匙拾いと溜息

 今年は何もかも最悪だ。いろんなものが、投げやりになっている。みんなもう、すべてのことがどうでもよくなっていて、とにかく匙を投げまくっている。投げられた匙は遠くまで飛んで、やがて落ちて、泥水に沈んで見えなくなる。拾おうとして手を伸ばせば、後ろからだれかに背中を押されるんだ。お前もそっちにいっちまえって。

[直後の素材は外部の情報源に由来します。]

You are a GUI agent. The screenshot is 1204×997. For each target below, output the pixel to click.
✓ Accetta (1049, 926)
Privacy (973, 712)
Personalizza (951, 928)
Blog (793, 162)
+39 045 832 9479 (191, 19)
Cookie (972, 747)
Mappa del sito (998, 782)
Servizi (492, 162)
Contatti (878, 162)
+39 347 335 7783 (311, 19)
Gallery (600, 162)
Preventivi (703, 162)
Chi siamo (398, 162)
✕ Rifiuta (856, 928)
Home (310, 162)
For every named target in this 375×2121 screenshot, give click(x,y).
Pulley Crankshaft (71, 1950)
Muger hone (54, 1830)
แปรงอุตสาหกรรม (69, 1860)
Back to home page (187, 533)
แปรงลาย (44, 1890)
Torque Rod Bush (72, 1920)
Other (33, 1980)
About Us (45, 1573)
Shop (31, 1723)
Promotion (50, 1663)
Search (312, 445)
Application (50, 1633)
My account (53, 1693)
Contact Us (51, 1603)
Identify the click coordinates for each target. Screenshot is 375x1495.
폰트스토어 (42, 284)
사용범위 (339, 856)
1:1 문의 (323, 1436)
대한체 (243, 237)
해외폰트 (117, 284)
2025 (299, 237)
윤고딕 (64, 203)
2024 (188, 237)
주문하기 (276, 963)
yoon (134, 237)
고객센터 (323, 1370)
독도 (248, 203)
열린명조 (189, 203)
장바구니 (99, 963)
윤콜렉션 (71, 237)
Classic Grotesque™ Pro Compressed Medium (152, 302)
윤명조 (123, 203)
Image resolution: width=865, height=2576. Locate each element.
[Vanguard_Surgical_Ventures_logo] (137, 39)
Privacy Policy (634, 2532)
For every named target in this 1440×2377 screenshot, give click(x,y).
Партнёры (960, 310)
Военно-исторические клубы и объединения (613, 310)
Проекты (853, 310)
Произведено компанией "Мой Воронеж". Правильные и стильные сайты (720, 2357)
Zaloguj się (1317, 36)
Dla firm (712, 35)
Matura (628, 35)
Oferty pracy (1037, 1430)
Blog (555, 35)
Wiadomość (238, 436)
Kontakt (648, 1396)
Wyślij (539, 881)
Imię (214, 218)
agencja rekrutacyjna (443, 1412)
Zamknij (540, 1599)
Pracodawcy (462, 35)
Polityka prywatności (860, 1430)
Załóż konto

 晦日に執り行われる狐市が中止になった。町長は財政苦のこんなご時世ですが狐市だけはやります絶対にと自信満々に言っていた。たった三日前の話だ。それが、三晩経ったらこのざまである。顔を出して告知するならまだしも、通告は紙切れ一枚を掲示板に貼り出したのみであった。財政苦と言っても、町民から集めた金があるはずである。その金はどうするんだと狐市運営委員会の会長は武道に長けた副委員長と剣道に長けた書記を連れ少数精鋭で殴り込みに行った。しかしそこは既にもぬけの殻で、副委員長の強力な殴打や書記の素早い剣さばきが物を言わせる隙すらなかったのだった。斯くして、この町は狐市が行われないどころか、町の財産を失った状態で年を越さねばならない事態となった。

「世も末だわな。」
 煙管をゆらゆらさせながら六判が言った。俺は彫刻刀を前後へ滑らせながら、面に狐の眼を彫り入れる。ごった返している机に乱雑に置いたラジオからは嗄れた歌謡曲ばかりが流れている。人の声が一切流れないことから考察するに、いよいよ各人この町から脱出し始めているらしい。豆腐売りの喇叭が響くが、この音もいつが聞き納めになるのやら、秒読みである。
「きみも、もうやめちまいなよ。そんな一生懸命面を彫ったってしょうがなかろう。狐市がないのに、誰が狐の面を被るのさ。」
 俺は言葉を返す代わりに、彫るのを止めずに彫刻刀でがりがりと音を立てた。この町は終わりさ。と六判は相も変わらず煙を立てている。狐市やらないんじゃ、お稲荷様に見捨てられて、みな祟りに遭って死ぬ。煙とともに、六判は吐き捨てた。俺たちは朝からずっとこんな調子であった。俺はひたすら面を彫り、六判はずっと煙を吸って、愚痴を吐いた。

 祟りに遭って死ぬ。
 というのは、迷信である。町のうるさ方の婆などがこういうことをよく言うが、じゃあ年明けに町長や委員長や六判が死ぬのかというと、そんなことはない。
 しかし、お稲荷様が来なくなるのは本当だ。お稲荷様が来なくなると、作物が実らなくなる。土地が死を迎えてしまうのである。
 死を迎えた土地は、人っ子一人寄り付かぬ、荒涼とした姿へ様変わりする。たべものも、動物も、人間も、皆いなくなってしまう。あるのは大量の匙。そして、銀色の海を前にはらはらと泪をながす、匙拾いのみである。

「私は明日この町を出るよ。」
 一日中煙を吸って吐いていた六判がついに意を決したようであった。俺は錐で面の眼の部分を開け、穴を覗き込みながら、ふうんとだけ返した。
「まさかとは思うけれど、きみ、狐闇市に参加する気じゃあるまいね。」
 非公認の、狐市のことである。町がやらないなら、と有志を募っている。発行されなくなった新聞の代わりに毎朝ビラが配られていて、大抵の家では気味悪がられて破り捨てられている。何より、みな、もう投げやりになっていて、前向きな気持ちが消失している。
「まさか。」俺は嗤った。
「そうだろうね。それが賢明だ。」
 六判はしみじみと述べた。
 最後に吐いた煙が宙に消えたあと、六判は餞別を置いて去っていった。こし餡の詰まった、饅頭だった。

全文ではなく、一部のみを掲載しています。